Work to be completed: The entries below need to be written out exactly, with no pictures included.

[Screenshot grounding data]
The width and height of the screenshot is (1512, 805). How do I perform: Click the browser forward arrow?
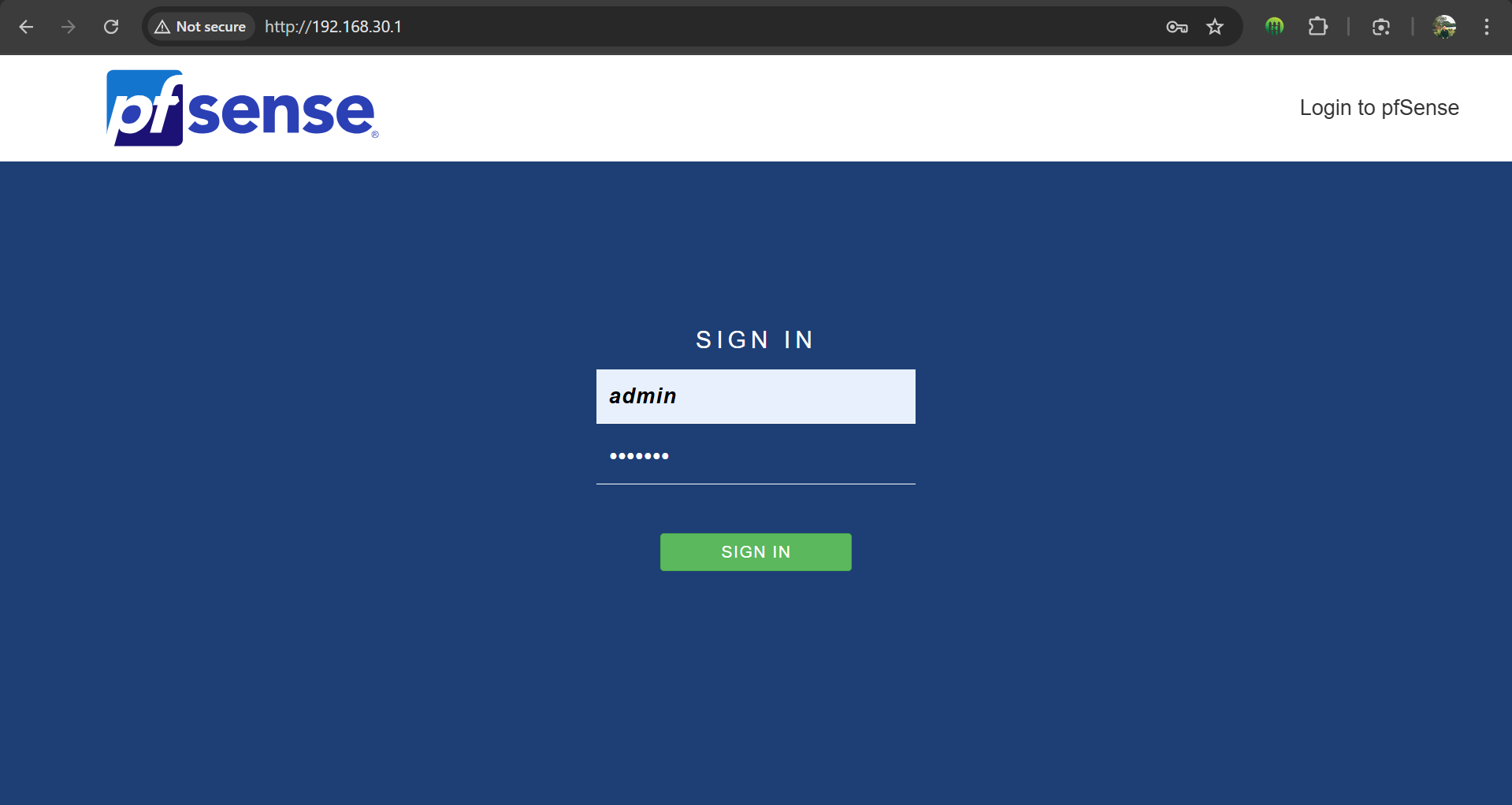(x=69, y=27)
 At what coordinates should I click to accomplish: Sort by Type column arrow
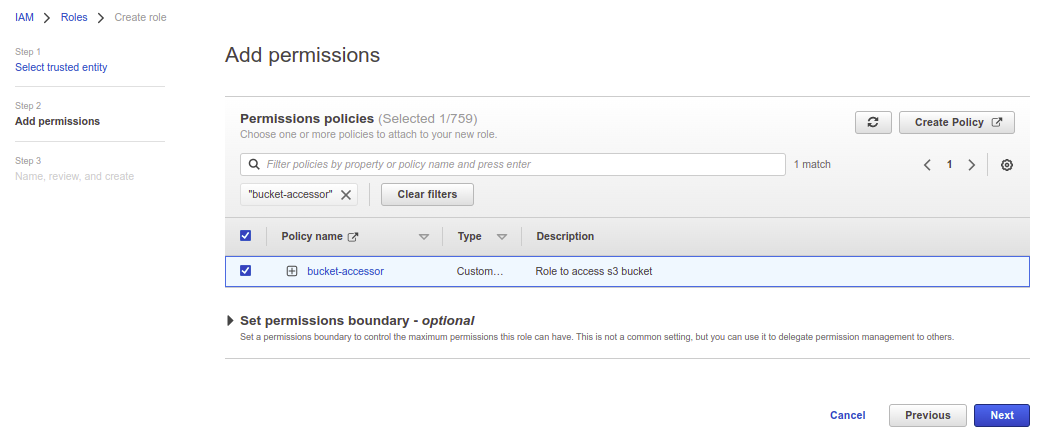[x=502, y=237]
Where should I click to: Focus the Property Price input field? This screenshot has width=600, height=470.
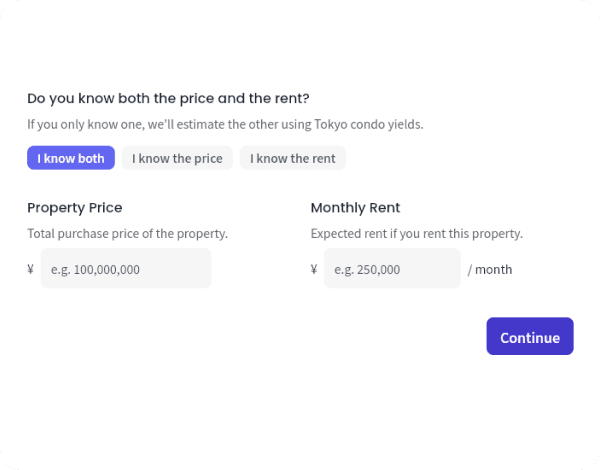(126, 269)
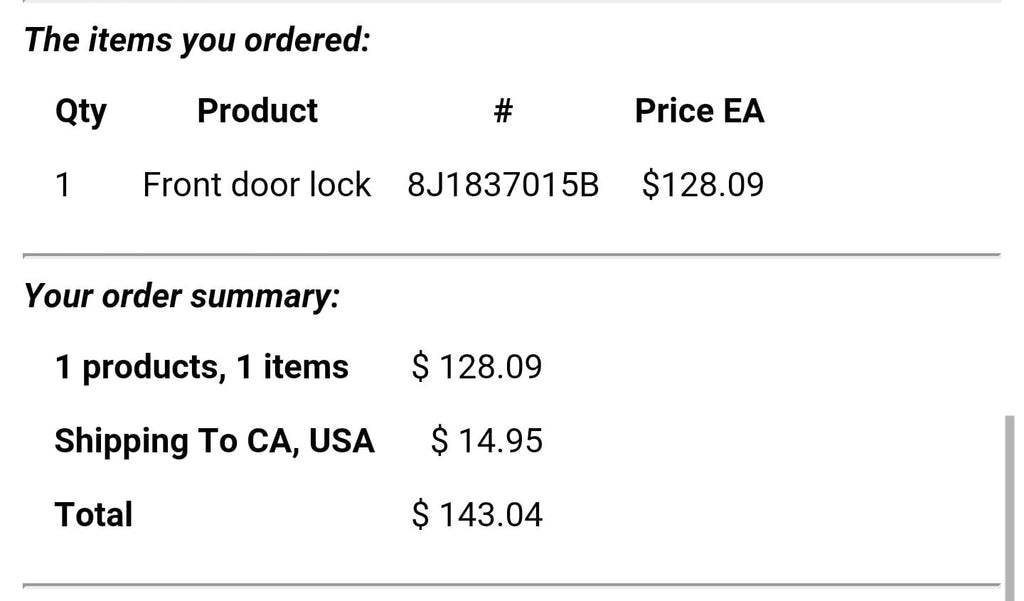This screenshot has width=1024, height=601.
Task: Click the empty area right of the order summary amounts
Action: 771,441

Solution:
The width and height of the screenshot is (1512, 805). How do I perform: Click the browser forward arrow?
(x=69, y=27)
 At what coordinates should I click to accomplish: Sort by Type column arrow
[x=502, y=237]
Where should I click to: Focus the Property Price input field? This screenshot has width=600, height=470.
(126, 269)
This screenshot has width=1024, height=601.
Task: Click the empty area right of the order summary amounts
Action: 771,441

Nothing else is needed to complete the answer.